Contractors this month are putting the finishing touches on 4.4 miles of the Fish Lake Trail. The route follows an abandoned railway starting from a main trailhead near the intersection of Government Way and Sunset Boulevard.

“When I first started working on this I thought it was a waste, but I couldn’t believe how many people we’ve seen using the trail even before it’s finished,” said Emery Little, field foreman for Wesslen Construction.

Depending on weather and the availability of back-ordered materials, construction should be wrapped up in early November, city officials said.

The city of Spokane has owned the rail bed for years, and walkers and mountain bikers have been using the rough path and bridges, which had no safety railings.

A state grant of $987,500 had been approved last year and planning was underway, but federal stimulus funding secured this spring paved the way for workers to begin developing the trail, said John Miller, the city’s lead project engineer.

In March, with plans on paper and the project “shovel ready,” the city secured $778,317 in American Recovery and Reinvestment Act funds to combine with the state grant.

Up to $90,000 in city pathways funds may be needed to finish the project, Miller said.

Little said about 40 workers have been involved since construction began on July 8.

When all the pieces are linked, the trail would be a non-motorized paved thoroughfare running about 14 miles to Cheney. There the route becomes the Columbia Plateau Trail, managed by Washington State Parks, extending another 19 miles through Turnbull National Wildlife Refuge on a crushed-rock surface that’s sweet to ride on a fat-tired bicycle.

Cheney has developed and paved 3.75 miles of the abandoned railway from its city limits toward Spokane, ending at Fish Lake.

Spokane’s current 4.4-mile project will connect with about 3 miles of the route that previously had been pave.

However, completion of this Phase 2 in the trail’s development will still leave a two-mile gap in the middle of the Fish Lake Trail near Marshall.

“The challenge of dealing with the live railroad crossing will be left for Phase 3,” said Katherine Miller, the Public Works official who oversees Spokane’s transportation program. “The trail will be blocked off at that point and signage will educate riders about safety issues.

“Completing this 4.4 miles of safe, useable trail will help get support for private funding to finish the trail,” she said.

“I think the railroad officials would like us all to just go away, but we’re not going to do that,” said Dan Schaffer, a Fish Lake Trail advocate who’s coordinated much of the volunteer work to maintain the route in recent years. … We have just one missing link and whether we put railroad crossing signals or a tunnel under the railway, we have good options to finish this trail.”
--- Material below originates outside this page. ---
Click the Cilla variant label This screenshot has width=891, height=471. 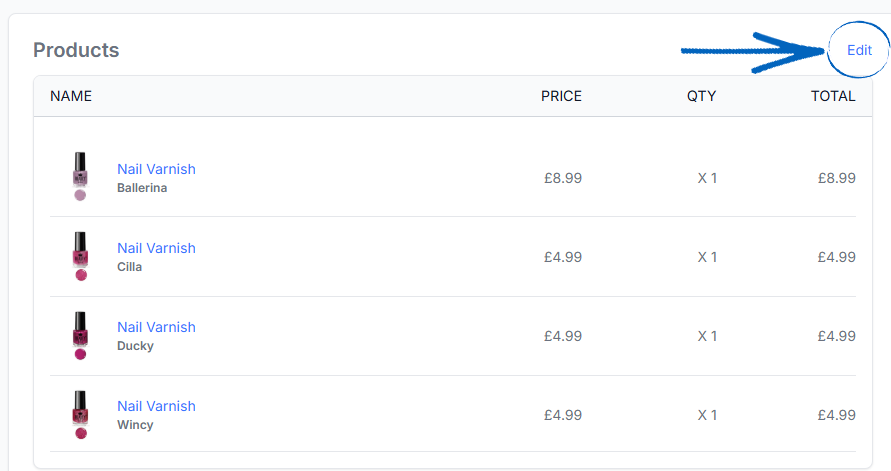[130, 266]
After Phase 2 is completed this fall, bicyclists continuing the entire length of the Fish Lake Trail from Spokane will still have to cross the railroad at Scribner Road to reach Cheney-Spokane Road. Then they will have to pedal nearly two miles on Cheney-Spokane Road before picking up the trail again to ride from Fish Lake to Cheney.
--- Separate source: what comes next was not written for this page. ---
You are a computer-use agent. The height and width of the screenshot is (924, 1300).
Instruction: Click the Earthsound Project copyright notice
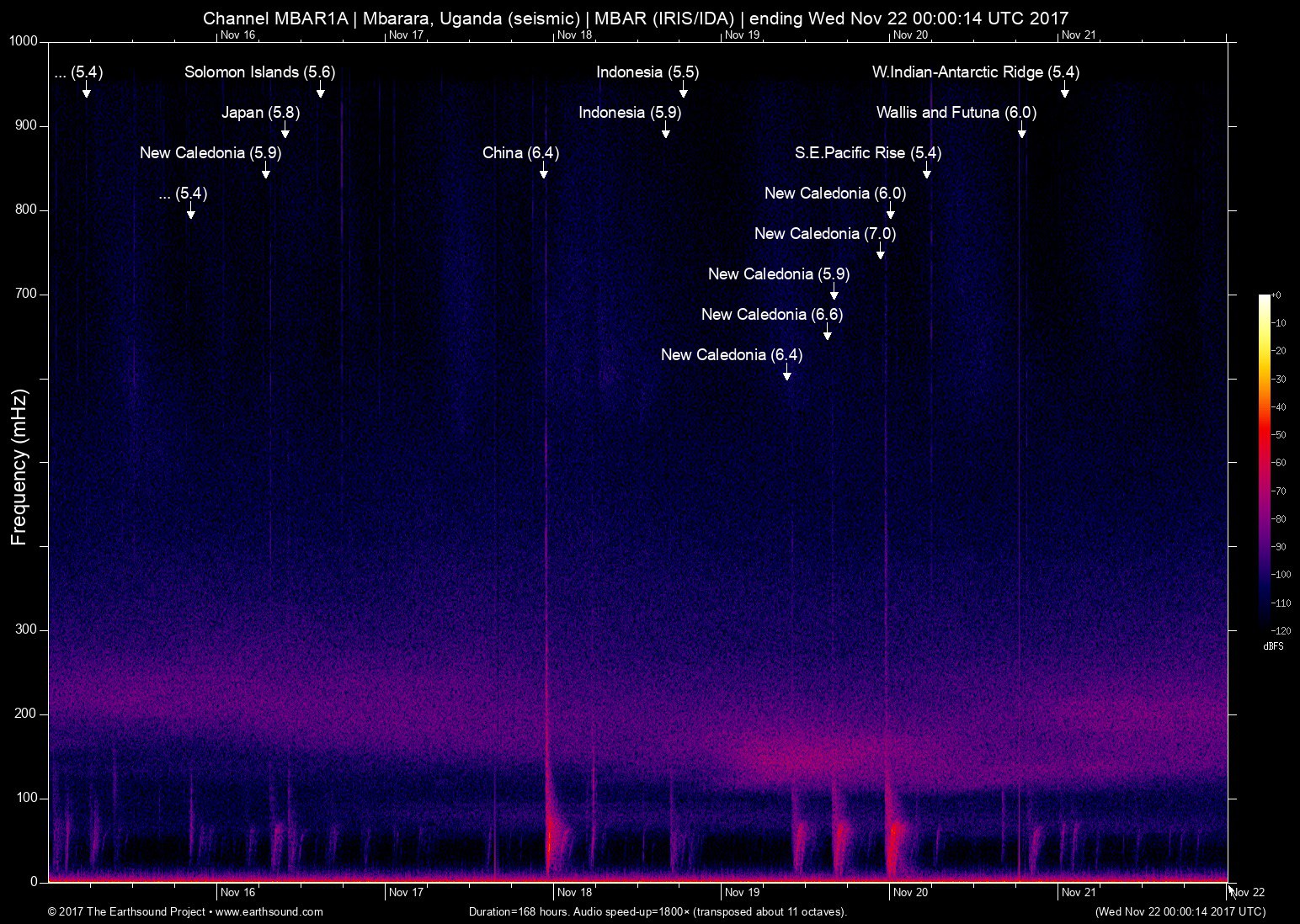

“But we’ll still have about 8 miles of paved trail heading out of Spokane for people to enjoy,” said Rich Proszek, another city engineer coordinating the project.

Last week, works finished paving the 4.4 miles of trail except for the Interstate 90 bridges where work continues. This week, workers will focus on landscaping at the trailhead and finishing the decking and safety railings on bridges. Some paving remains to be done near the trailhead and a restroom and bike racks have not yet been installed.

“We were planning to hold a ribbon cutting of some sort when the work is done, but we’re a little behind schedule and there might be snow on the trail by then,” Proszek said.

“Of course that’s fine if you’re a cross-country skier.”